After atrocities: memory and the work of justice

While much has been said about the socio-political and socio-cultural import of memory work in post-conflict contexts, not much critical work has broached the subject under the rubric of justice. How might countries remember histories of violence in ways that facilitate the pursuit of justice? What might a just mnemonic practice entail for communities in the wake of atrocities?

In his academic monograph, Nothing Ever Dies: Vietnam and the Memory of War (2016), Vietnamese American critic Viet Thanh Nguyen advances the notion of just memory when assessing the legacies of the war in Vietnam and the ongoing mnemonic war between America and Vietnam. As Nguyen elaborates, just memory “strives both to remember one’s own and others, while at the same time drawing attention to the life cycle of memories and their industrial production, how they are fashioned and forgotten, how they evolve and change” (12). Just memory accepts as its foundational premise the “impossibility of total memory,” and thus, the ethical exigency of multifarious perspectives, narratives, and voices (8).

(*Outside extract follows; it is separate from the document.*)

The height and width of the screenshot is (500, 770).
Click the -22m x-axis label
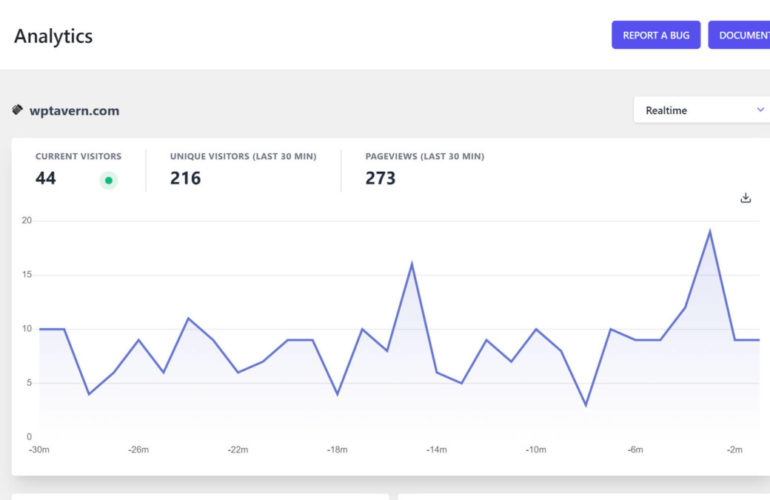[x=238, y=450]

It seeks relentlessly to resurrect “what might be forgotten, accidentally or deliberately, through self-serving interests, the debilitating effects of trauma, or the distraction, offered by excessively remembering something else” (17). Ultimately, just remembrance draws its sustenance from “an ethical awareness of our simultaneous humanity and inhumanity, which leads to a more complex understanding of our identity, of what it means to be human and to be complicit in the deeds that our side, our kin, and even we ourselves commit” (283).

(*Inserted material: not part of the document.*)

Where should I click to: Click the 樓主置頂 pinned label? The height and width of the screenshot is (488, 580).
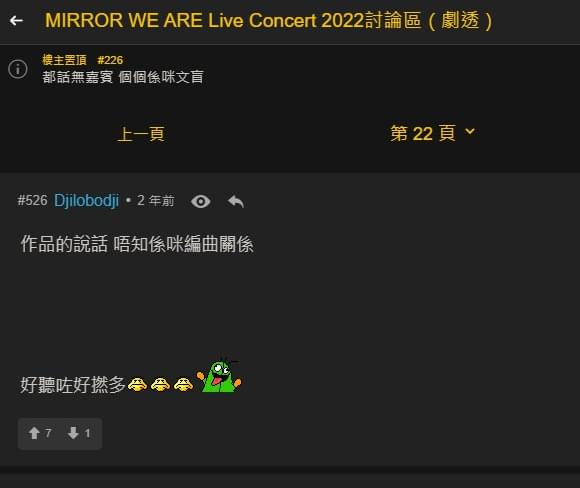tap(64, 60)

Insistently calling into question the national/nationalistic politics of commemoration in both America and Vietnam since the end of the protracted war, Nguyen espouses a more expansive ethical vision that takes into account not just memories of the self but also those of others. Foregrounding mechanisms of memory production, he stresses how unequal industrial power between countries brings about forms of mnemonic inequality. Here, Nguyen strategically moves away from some strands of memory studies that fixate on traumatic memories of the nation, which might inadvertently forestall the task of peace building. He also urges us to be vigilant about unequal industrial access to memory and hence, the production of unjust remembrance in the aftermath of atrocities. The mode of justice, as it figures in Nguyen’s formulation of just memory, is decidedly restorative. Key to a conciliatory culture of commemoration, such a restorative form of justice seeks to repair historical wounds by transcending the binary politics that polarizes all conflicts. Its backward glance at the past notwithstanding, just memory is inevitably future-oriented. Might this renewed account of memory work not point to a cosmopolitan future for post-conflict communities?

 

Kelly Yin Nga Tse

DPhil Candidate in English Literature, University of Oxford

Kelly Tse was a speaker at the conference ‘Post-War: Remembrance, Recollection, Reconciliation’ at the University of Oxford on Saturday 26 May 2018.